October 29, 2009 at 3:10 pm Permalink
I got mine in the mail already =) Yay
October 29, 2009 at 3:29 pm Permalink
Solid review, but I’m amazed that you cited “In The Good Old Days (When Times Were Bad)” and “Coat Of Many Colors” as examples of Dolly’s limitations. In my mind those are two of the greatest songs in country music history, let alone her oeuvre.
October 29, 2009 at 3:36 pm Permalink
Great finish on the article – as you said – Dolly is her own genre and most of her fans like me – base her on that – and in my opinion – she has fewer peers with each album she creates for us. Got the box set – awesome !
October 29, 2009 at 5:25 pm Permalink
Uhh Dolly grew up in the Smokey Mountains which are in East Tennessee not West.
I lurk for years and this is the first thing that drives me to comment. LOL
October 29, 2009 at 6:03 pm Permalink
Thanks for the correction–I don’t know how both a writer and his editor missed that one!
October 29, 2009 at 10:33 pm Permalink
Hard to trust a man who disses “Coat Of Many Colors.” Although I did get a kick out of the phrase “considerable Americana audience.”

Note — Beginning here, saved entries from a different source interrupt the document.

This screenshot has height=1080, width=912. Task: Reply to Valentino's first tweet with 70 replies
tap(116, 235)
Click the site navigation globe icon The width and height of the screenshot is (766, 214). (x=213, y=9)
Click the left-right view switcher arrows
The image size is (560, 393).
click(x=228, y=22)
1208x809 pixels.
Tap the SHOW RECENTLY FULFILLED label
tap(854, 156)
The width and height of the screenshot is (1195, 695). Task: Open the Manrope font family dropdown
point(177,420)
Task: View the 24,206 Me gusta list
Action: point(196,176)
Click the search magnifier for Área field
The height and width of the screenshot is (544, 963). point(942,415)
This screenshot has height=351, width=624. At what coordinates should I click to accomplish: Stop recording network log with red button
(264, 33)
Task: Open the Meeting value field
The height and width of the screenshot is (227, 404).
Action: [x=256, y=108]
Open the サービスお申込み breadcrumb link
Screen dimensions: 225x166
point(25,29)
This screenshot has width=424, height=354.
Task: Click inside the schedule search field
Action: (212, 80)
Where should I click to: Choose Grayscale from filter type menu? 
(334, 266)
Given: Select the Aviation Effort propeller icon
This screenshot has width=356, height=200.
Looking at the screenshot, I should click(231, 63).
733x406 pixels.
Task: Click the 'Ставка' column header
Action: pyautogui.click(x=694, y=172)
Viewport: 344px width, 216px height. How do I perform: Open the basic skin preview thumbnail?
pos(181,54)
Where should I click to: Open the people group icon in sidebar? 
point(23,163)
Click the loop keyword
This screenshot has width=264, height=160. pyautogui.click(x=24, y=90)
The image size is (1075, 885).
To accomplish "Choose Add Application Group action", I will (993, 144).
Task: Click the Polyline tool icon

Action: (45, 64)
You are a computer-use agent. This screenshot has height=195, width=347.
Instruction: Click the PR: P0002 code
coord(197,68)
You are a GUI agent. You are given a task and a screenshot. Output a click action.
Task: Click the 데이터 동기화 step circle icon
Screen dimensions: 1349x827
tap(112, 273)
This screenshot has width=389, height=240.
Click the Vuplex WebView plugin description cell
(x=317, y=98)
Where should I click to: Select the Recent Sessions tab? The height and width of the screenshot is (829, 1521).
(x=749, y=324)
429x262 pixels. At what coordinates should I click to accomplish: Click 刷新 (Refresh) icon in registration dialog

October 29, 2009 at 11:01 pm Permalink
My copy arrived today and I’m listening to it now. I could have done without the recordings she did as a pre-teen and the bubble-gum pop records she made for Monument before they would let her record country. The first 9 tracks are throwaways; interesting only as historical footnotes. I wish they had devoted this disk space to some previously-unreleased-on-CD album cuts from her early RCA LPs. Like most Parton anthologies, the Columbia years are glossed over; there are some worthwhile album cuts from that period that could have been included.
Overall, this is a decent compilation and an excellent starting point for those who don’t have any of Dolly’s music in their collections. For die-hards who already have the big hits andare looking for rare tracks, last year’s Tour Collection , which was released in the UK offers a more interesting selection.
October 29, 2009 at 11:13 pm Permalink
i would buy it just for down from dover
October 30, 2009 at 6:22 am Permalink
I agree with Razor. And I agree with Jon’s first observation.:)
October 30, 2009 at 8:22 am Permalink
Interesting review, although I think Dolly’s artist peak ended (or at least adjourned for many years) when she left Porter Wagoner. Porter may have been a control freak but at least he reined in her leanings toward kitsch
October 31, 2009 at 9:03 am Permalink
I’m gonna put this one on my wish list!